Forte tension de la dette espagnole sur le marché obligataire

Les taux à 10 ans de l'obligation espagnole de référence se tendaient fortement lundi matin sur le marché obligataire, les investisseurs, de plus en plus inquiets de l'état de santé du secteur bancaire ibérique, se détournant des titres de dette du pays.

Vers 10H30 ce lundi, le taux espagnol à 10 ans, qui évolue en sens inverse de la demande, grimpait à 6,451% contre 6,311% vendredi à la clôture.

La prime de risque espagnole (surcoût que doit payer l'Espagne pour emprunter à dix ans, par rapport à l'Allemagne, considérée comme référence du marché) s'inscrivait à un niveau record à 509 points de base (5,09 points).

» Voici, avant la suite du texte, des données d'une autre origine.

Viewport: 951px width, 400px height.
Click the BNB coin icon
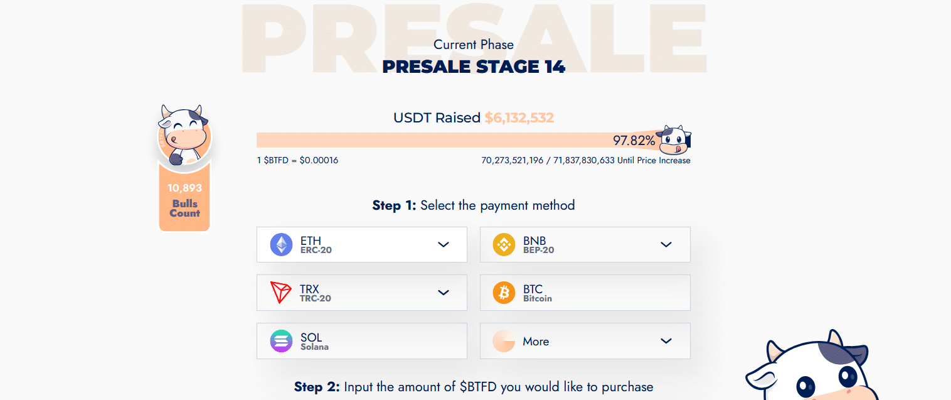tap(504, 244)
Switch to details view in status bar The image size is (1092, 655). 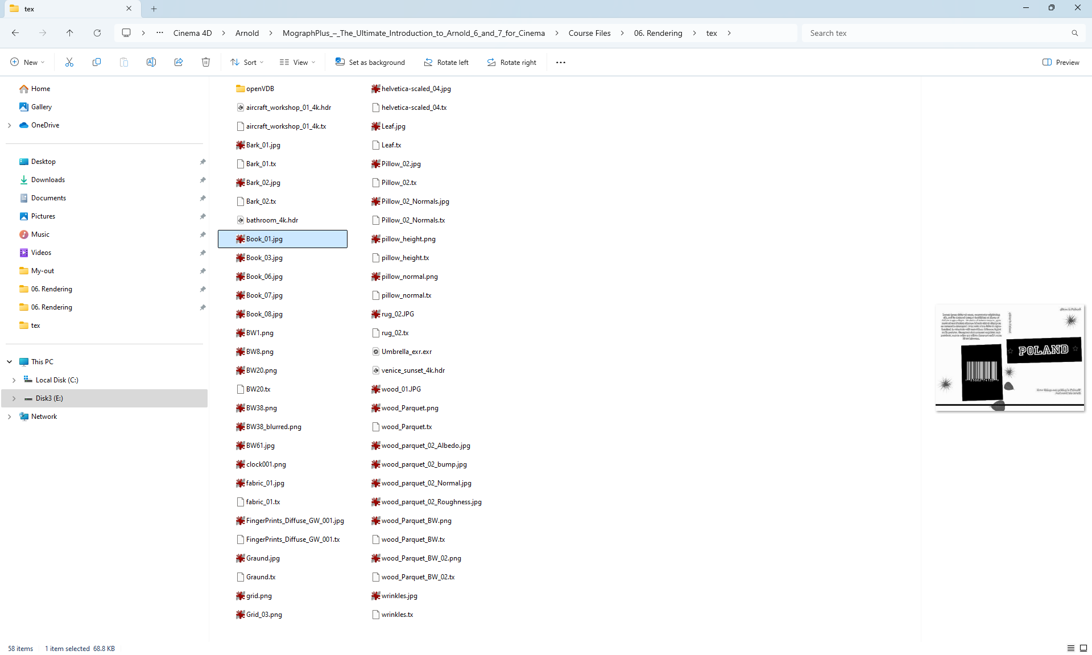tap(1070, 648)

Enfin, les contrats d'assurance contre le défaut de paiement de l'Espagne, les CDS, évoluaient aussi à leur plus haut niveau à 556 points de base, ce qui signifie qu'il faut débourser 2.224.000 dollars pour assurer 10 millions de dollars de dette d'Etat espagnole sur cinq ans.

"Les déboires du secteur bancaire font fuir les investisseurs qui n'achètent plus de papier espagnol", relève René Defossez, stratégiste obligataire chez Natixis.

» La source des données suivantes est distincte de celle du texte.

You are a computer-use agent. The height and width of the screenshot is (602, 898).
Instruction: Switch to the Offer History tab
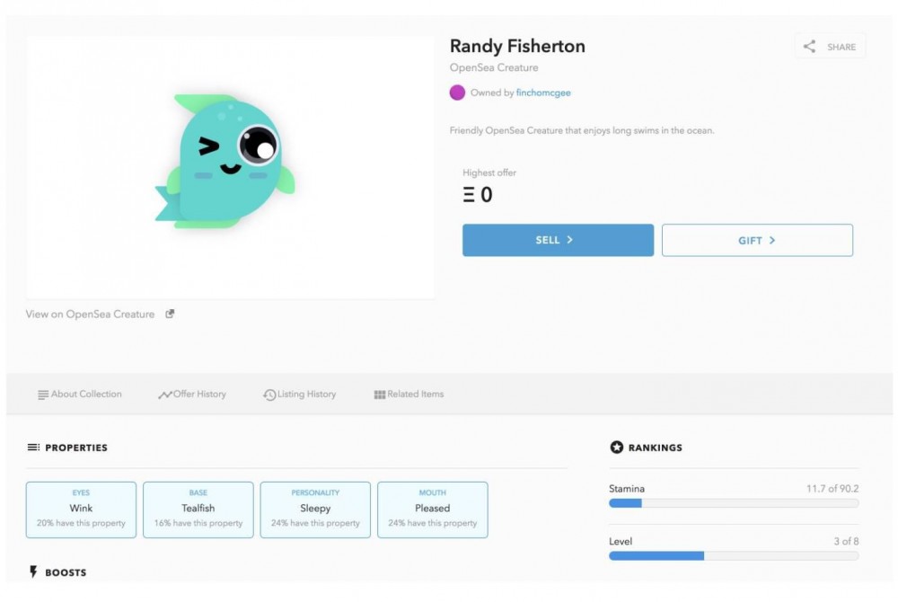coord(192,394)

La grande banque Bankia, qui croule sous les actifs immobiliers risqués, a demandé vendredi soir une aide à l'Etat de 19 milliards d'euros, un montant record dans l'histoire du pays.

L'agence d'évaluation financière Standard & Poor's a abaissé, dans la foulée, la note de cinq grandes banques espagnoles, dont celle de Bankia, mais aussi celles de Bankinter et de Banco Popular Espanol.

Lundi matin, Bankia dévissait à la Bourse de Madrid de près de 29% à l'ouverture.

Cette tension sur la dette espagnole profitait logiquement au Bund allemand, considéré comme la valeur refuge par excellence. Le taux à 10 ans du Bund flirtait avec ses plus bas historiques à 1,374% contre 1,370% vendredi à la clôture.

Le rendement de l'obligation française de référence évoluait aussi autour de ses plus bas niveaux à 2,527% contre 2,518% vendredi.